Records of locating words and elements
________________________
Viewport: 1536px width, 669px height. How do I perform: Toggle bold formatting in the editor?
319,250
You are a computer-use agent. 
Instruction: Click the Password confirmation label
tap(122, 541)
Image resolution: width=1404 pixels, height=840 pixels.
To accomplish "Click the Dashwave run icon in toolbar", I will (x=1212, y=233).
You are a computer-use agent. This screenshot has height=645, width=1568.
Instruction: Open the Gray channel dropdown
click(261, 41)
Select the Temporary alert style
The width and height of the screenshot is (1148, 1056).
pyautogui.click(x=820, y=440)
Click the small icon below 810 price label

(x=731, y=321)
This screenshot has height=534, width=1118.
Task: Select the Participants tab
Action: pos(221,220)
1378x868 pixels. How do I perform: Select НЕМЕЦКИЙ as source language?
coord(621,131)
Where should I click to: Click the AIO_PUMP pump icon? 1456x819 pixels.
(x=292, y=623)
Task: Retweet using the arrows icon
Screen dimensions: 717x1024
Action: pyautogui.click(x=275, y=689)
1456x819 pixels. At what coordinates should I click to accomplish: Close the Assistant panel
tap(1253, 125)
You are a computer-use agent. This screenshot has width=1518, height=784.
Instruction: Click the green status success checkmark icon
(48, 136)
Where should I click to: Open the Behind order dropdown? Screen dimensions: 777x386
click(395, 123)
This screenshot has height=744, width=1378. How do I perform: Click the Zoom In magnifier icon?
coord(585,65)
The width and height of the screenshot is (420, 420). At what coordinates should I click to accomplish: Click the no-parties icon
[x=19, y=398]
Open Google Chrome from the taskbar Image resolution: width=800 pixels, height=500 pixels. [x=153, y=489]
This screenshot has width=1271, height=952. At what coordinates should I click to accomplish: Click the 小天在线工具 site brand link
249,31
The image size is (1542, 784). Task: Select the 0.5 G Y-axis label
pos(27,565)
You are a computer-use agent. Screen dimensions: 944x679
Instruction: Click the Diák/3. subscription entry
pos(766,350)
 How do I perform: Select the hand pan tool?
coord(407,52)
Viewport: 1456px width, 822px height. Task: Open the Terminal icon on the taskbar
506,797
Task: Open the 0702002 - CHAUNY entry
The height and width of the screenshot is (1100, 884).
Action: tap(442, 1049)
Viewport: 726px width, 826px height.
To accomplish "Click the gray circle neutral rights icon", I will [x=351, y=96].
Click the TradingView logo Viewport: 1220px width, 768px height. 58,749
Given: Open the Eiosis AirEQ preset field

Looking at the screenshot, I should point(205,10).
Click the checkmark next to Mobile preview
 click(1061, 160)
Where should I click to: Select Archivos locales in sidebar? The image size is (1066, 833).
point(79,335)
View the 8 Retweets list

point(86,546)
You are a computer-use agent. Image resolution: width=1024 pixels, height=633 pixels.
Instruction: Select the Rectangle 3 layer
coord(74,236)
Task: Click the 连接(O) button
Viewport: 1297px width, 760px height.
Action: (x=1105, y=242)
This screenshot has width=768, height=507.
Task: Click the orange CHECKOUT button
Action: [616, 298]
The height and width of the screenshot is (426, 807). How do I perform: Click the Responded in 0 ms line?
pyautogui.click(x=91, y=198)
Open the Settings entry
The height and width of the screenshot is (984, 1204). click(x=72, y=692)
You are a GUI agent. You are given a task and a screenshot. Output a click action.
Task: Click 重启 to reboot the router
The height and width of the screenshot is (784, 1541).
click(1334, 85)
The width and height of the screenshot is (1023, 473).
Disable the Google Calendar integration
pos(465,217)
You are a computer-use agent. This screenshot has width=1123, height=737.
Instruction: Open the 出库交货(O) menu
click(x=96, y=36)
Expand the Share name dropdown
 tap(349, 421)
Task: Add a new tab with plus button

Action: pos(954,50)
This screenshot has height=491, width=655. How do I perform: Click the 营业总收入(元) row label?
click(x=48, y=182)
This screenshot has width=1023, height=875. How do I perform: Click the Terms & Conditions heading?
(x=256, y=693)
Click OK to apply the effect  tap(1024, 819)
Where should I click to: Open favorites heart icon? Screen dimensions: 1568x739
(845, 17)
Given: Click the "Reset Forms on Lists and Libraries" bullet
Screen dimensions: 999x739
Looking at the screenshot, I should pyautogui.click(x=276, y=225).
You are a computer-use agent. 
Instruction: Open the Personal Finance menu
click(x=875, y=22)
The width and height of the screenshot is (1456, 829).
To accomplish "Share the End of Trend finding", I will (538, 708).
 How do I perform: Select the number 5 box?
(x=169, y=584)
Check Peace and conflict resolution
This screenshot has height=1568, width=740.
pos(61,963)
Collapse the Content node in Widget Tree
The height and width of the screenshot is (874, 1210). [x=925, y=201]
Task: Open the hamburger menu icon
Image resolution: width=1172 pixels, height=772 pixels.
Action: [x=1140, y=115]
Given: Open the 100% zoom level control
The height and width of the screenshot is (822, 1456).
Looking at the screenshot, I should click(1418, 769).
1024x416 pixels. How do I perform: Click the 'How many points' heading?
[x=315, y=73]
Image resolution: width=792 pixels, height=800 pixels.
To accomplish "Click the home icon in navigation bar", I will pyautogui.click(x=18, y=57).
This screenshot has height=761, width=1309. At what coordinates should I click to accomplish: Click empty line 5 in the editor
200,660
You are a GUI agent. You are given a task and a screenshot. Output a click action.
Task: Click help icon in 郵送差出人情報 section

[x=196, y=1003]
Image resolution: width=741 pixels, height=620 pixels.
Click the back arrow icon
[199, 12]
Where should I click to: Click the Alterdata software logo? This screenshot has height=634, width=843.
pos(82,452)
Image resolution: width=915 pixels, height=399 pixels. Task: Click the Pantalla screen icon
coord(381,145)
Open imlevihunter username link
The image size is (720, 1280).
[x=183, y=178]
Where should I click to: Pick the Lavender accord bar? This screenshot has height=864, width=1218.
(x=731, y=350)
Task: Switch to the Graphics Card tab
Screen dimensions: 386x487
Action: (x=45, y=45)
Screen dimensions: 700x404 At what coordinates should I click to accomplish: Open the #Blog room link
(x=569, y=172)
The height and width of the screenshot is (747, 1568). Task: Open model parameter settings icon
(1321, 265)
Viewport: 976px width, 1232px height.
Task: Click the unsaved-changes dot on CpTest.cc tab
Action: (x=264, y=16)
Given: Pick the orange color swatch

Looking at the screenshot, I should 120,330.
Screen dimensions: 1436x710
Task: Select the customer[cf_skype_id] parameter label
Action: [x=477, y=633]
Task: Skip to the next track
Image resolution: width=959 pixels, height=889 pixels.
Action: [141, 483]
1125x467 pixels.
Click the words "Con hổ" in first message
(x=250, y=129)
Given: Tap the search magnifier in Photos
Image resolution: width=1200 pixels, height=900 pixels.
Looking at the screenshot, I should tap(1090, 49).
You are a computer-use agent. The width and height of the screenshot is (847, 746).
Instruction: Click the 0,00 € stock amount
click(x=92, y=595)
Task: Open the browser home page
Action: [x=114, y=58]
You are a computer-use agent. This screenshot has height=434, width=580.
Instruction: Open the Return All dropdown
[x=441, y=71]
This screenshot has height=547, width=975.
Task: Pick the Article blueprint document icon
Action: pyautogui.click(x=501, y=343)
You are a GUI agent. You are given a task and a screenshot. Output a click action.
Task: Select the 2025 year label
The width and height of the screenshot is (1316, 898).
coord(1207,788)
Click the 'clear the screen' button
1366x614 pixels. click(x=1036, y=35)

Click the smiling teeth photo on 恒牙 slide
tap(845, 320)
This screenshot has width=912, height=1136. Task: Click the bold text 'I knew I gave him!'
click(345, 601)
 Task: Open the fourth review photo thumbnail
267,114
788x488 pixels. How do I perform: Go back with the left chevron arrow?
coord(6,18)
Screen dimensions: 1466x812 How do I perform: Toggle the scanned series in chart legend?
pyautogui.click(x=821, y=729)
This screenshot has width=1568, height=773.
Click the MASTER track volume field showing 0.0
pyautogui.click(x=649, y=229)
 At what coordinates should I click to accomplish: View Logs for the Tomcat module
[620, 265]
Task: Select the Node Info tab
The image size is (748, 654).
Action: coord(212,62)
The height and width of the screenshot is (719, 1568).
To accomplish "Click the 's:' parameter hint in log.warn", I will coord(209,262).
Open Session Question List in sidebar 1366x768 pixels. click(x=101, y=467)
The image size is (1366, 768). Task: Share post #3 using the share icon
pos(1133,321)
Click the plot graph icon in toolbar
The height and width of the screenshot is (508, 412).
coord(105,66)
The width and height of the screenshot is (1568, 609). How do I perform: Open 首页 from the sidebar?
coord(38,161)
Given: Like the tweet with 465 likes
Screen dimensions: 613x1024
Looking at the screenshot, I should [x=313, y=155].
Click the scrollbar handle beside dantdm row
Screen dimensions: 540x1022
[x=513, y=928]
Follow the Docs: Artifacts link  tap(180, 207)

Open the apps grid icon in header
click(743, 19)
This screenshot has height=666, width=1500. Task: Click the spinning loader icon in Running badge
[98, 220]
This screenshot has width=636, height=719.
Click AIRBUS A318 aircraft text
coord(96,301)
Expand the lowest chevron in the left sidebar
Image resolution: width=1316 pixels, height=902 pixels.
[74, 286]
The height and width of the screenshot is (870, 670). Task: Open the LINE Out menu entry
________________________
**WHAT THIS TASK INVOLVES:**
Repeat the lines of the records above word for word, starting with the line that contains "Given: Open the 100% zoom level control" and going on through the line that contains "(x=569, y=172)".

**RESULT FOR THIS TASK:**
Given: Open the 100% zoom level control
The height and width of the screenshot is (822, 1456).
Looking at the screenshot, I should click(1418, 769).
1024x416 pixels. How do I perform: Click the 'How many points' heading?
[x=315, y=73]
Image resolution: width=792 pixels, height=800 pixels.
To accomplish "Click the home icon in navigation bar", I will pyautogui.click(x=18, y=57).
This screenshot has height=761, width=1309. At what coordinates should I click to accomplish: Click empty line 5 in the editor
200,660
You are a GUI agent. You are given a task and a screenshot. Output a click action.
Task: Click help icon in 郵送差出人情報 section

[x=196, y=1003]
Image resolution: width=741 pixels, height=620 pixels.
Click the back arrow icon
[199, 12]
Where should I click to: Click the Alterdata software logo? This screenshot has height=634, width=843.
pos(82,452)
Image resolution: width=915 pixels, height=399 pixels. Task: Click the Pantalla screen icon
coord(381,145)
Open imlevihunter username link
The image size is (720, 1280).
[x=183, y=178]
Where should I click to: Pick the Lavender accord bar? This screenshot has height=864, width=1218.
(x=731, y=350)
Task: Switch to the Graphics Card tab
Screen dimensions: 386x487
Action: (x=45, y=45)
Screen dimensions: 700x404 At what coordinates should I click to accomplish: Open the #Blog room link
(x=569, y=172)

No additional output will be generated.